What you should do: Everything from the line containing "Viewport: 921px width, 686px" through the line containing "Task: Go to FAQs in the sidebar" should be repeated exactly, and nothing else from the data.
── Data records ──
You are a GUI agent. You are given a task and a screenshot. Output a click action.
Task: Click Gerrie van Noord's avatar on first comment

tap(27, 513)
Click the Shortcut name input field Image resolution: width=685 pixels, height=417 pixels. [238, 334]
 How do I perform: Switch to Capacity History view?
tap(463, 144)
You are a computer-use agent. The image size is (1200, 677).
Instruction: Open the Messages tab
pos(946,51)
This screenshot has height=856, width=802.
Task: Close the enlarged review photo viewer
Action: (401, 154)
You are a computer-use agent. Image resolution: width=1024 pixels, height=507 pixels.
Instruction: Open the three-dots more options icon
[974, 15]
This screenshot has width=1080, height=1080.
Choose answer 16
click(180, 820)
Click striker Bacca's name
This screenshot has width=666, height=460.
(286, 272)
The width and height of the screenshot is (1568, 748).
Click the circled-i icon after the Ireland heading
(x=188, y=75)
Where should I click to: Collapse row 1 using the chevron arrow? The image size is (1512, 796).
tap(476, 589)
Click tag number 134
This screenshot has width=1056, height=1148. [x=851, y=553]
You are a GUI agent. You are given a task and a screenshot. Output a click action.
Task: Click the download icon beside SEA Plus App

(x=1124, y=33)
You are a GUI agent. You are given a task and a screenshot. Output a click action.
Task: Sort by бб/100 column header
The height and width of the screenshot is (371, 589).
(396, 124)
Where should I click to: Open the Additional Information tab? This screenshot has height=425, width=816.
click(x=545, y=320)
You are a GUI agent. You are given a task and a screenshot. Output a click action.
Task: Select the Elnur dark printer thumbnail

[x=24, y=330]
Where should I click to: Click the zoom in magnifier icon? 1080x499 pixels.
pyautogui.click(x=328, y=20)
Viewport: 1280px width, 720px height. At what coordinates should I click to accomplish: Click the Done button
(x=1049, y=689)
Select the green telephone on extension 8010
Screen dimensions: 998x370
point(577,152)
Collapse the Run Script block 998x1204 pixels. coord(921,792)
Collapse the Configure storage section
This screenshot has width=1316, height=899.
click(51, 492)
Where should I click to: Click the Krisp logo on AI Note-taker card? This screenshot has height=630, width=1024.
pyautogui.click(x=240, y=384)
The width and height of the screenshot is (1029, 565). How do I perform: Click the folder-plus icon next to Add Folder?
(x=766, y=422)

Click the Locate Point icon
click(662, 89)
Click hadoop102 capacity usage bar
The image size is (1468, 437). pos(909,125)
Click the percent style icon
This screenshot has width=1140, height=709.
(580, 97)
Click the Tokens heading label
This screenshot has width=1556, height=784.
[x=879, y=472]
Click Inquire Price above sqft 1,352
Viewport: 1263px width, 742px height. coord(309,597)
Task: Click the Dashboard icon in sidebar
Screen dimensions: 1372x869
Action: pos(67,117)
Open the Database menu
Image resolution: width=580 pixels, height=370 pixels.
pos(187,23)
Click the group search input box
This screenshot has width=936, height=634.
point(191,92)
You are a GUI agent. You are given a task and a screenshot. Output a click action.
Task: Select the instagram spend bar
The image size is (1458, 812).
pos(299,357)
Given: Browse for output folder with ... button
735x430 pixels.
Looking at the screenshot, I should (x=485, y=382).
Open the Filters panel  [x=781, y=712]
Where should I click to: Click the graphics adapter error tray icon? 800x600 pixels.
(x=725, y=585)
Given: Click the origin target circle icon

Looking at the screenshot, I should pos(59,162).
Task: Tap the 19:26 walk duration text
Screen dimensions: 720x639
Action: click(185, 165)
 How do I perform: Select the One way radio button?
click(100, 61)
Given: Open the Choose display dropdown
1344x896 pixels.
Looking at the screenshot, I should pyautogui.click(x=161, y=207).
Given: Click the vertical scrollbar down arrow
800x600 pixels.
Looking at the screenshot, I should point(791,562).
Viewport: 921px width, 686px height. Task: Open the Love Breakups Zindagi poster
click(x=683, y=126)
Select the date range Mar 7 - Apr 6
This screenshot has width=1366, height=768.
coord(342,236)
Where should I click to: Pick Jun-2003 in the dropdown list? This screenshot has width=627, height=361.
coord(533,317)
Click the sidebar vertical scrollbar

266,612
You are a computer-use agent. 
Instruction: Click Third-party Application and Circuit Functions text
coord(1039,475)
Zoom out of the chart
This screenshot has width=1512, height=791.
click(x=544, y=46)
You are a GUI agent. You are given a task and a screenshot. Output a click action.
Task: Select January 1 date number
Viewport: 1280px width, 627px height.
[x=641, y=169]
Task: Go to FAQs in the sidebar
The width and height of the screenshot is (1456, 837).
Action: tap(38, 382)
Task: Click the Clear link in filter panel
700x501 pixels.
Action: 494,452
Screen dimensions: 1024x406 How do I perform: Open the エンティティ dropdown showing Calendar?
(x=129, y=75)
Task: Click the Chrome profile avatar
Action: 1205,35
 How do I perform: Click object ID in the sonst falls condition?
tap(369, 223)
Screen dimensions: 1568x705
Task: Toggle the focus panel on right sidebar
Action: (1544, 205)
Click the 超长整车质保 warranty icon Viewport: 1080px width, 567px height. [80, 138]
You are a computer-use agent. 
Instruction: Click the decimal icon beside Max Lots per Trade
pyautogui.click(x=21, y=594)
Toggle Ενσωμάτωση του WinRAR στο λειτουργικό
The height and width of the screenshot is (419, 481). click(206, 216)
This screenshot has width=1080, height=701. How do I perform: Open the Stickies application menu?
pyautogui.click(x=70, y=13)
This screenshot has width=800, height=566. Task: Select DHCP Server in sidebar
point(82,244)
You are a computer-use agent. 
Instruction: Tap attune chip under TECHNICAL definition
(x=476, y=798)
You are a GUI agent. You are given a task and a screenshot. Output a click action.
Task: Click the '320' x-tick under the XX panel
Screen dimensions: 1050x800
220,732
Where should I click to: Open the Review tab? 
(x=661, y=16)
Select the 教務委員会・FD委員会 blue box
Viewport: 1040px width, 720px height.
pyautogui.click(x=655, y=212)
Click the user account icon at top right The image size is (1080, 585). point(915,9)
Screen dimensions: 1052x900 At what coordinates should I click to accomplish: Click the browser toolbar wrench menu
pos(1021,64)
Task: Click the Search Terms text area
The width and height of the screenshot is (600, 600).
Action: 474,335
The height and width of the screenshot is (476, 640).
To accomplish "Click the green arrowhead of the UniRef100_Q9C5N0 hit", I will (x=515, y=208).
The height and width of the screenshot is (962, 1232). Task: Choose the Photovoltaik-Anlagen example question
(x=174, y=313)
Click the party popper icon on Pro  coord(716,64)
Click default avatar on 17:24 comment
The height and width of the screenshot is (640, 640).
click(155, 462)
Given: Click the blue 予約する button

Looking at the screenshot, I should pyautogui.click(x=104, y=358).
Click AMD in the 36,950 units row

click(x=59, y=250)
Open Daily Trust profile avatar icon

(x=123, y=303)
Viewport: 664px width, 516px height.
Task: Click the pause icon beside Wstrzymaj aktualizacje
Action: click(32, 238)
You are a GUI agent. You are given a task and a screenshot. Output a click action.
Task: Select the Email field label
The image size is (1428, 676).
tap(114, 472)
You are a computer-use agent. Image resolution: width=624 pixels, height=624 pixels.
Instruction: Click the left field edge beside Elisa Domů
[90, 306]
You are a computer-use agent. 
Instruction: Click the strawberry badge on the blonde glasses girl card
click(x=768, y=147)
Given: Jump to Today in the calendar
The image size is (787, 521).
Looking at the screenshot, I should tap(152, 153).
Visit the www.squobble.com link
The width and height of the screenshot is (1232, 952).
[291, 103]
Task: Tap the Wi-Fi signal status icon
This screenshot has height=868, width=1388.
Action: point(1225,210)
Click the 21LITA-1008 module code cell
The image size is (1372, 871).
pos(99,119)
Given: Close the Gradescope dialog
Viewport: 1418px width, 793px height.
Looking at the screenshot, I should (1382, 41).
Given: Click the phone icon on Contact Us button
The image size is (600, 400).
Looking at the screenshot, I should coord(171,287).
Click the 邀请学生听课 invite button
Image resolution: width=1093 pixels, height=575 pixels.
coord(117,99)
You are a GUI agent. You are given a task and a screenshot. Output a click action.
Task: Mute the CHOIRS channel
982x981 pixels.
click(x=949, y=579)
───
Problem solution:
Viewport: 921px width, 686px height. Task: Open the Love Breakups Zindagi poster
click(x=683, y=126)
Select the date range Mar 7 - Apr 6
This screenshot has width=1366, height=768.
coord(342,236)
Where should I click to: Pick Jun-2003 in the dropdown list? This screenshot has width=627, height=361.
coord(533,317)
Click the sidebar vertical scrollbar

266,612
You are a computer-use agent. 
Instruction: Click Third-party Application and Circuit Functions text
coord(1039,475)
Zoom out of the chart
This screenshot has width=1512, height=791.
click(x=544, y=46)
You are a GUI agent. You are given a task and a screenshot. Output a click action.
Task: Select January 1 date number
Viewport: 1280px width, 627px height.
[x=641, y=169]
Task: Go to FAQs in the sidebar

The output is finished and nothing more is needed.